(Saved data entries)
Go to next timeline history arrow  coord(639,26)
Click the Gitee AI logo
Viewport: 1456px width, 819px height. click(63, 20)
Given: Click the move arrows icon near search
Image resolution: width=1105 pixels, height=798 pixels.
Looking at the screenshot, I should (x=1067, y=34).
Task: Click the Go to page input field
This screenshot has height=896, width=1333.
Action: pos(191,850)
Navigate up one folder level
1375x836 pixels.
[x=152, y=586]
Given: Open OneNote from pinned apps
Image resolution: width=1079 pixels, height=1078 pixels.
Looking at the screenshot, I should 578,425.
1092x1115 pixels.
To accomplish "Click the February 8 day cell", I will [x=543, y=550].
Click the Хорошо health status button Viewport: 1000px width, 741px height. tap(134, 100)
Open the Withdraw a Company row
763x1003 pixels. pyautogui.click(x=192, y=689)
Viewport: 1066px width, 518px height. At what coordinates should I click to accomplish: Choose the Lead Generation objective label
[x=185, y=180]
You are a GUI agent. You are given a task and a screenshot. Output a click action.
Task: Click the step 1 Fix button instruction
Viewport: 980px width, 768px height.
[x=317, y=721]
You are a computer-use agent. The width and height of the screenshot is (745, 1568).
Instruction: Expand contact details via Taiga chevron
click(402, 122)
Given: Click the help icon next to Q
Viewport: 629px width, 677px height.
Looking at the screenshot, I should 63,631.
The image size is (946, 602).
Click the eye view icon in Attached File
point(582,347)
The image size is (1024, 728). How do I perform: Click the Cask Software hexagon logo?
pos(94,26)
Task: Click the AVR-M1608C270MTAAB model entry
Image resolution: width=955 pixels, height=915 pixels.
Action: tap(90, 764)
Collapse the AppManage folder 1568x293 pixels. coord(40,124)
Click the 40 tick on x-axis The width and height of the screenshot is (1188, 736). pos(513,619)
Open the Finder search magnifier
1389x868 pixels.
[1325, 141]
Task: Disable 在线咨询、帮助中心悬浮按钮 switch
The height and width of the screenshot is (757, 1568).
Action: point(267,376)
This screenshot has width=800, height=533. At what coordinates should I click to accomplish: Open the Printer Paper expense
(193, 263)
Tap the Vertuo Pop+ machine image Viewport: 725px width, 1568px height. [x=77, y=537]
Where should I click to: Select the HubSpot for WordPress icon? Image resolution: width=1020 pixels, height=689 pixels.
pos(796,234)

AIM OF THE EXERCISE »
Your response must contain all of the records, copied exactly.

ANSWER BOX »
Go to next timeline history arrow  coord(639,26)
Click the Gitee AI logo
Viewport: 1456px width, 819px height. click(63, 20)
Given: Click the move arrows icon near search
Image resolution: width=1105 pixels, height=798 pixels.
Looking at the screenshot, I should (x=1067, y=34).
Task: Click the Go to page input field
This screenshot has height=896, width=1333.
Action: pos(191,850)
Navigate up one folder level
1375x836 pixels.
[x=152, y=586]
Given: Open OneNote from pinned apps
Image resolution: width=1079 pixels, height=1078 pixels.
Looking at the screenshot, I should 578,425.
1092x1115 pixels.
To accomplish "Click the February 8 day cell", I will [x=543, y=550].
Click the Хорошо health status button Viewport: 1000px width, 741px height. tap(134, 100)
Open the Withdraw a Company row
763x1003 pixels. pyautogui.click(x=192, y=689)
Viewport: 1066px width, 518px height. At what coordinates should I click to accomplish: Choose the Lead Generation objective label
[x=185, y=180]
You are a GUI agent. You are given a task and a screenshot. Output a click action.
Task: Click the step 1 Fix button instruction
Viewport: 980px width, 768px height.
[x=317, y=721]
You are a computer-use agent. The width and height of the screenshot is (745, 1568).
Instruction: Expand contact details via Taiga chevron
click(402, 122)
Given: Click the help icon next to Q
Viewport: 629px width, 677px height.
Looking at the screenshot, I should 63,631.
The image size is (946, 602).
Click the eye view icon in Attached File
point(582,347)
The image size is (1024, 728). How do I perform: Click the Cask Software hexagon logo?
pos(94,26)
Task: Click the AVR-M1608C270MTAAB model entry
Image resolution: width=955 pixels, height=915 pixels.
Action: tap(90, 764)
Collapse the AppManage folder 1568x293 pixels. coord(40,124)
Click the 40 tick on x-axis The width and height of the screenshot is (1188, 736). pos(513,619)
Open the Finder search magnifier
1389x868 pixels.
[1325, 141]
Task: Disable 在线咨询、帮助中心悬浮按钮 switch
The height and width of the screenshot is (757, 1568).
Action: point(267,376)
This screenshot has width=800, height=533. At what coordinates should I click to accomplish: Open the Printer Paper expense
(193, 263)
Tap the Vertuo Pop+ machine image Viewport: 725px width, 1568px height. [x=77, y=537]
Where should I click to: Select the HubSpot for WordPress icon? Image resolution: width=1020 pixels, height=689 pixels.
pos(796,234)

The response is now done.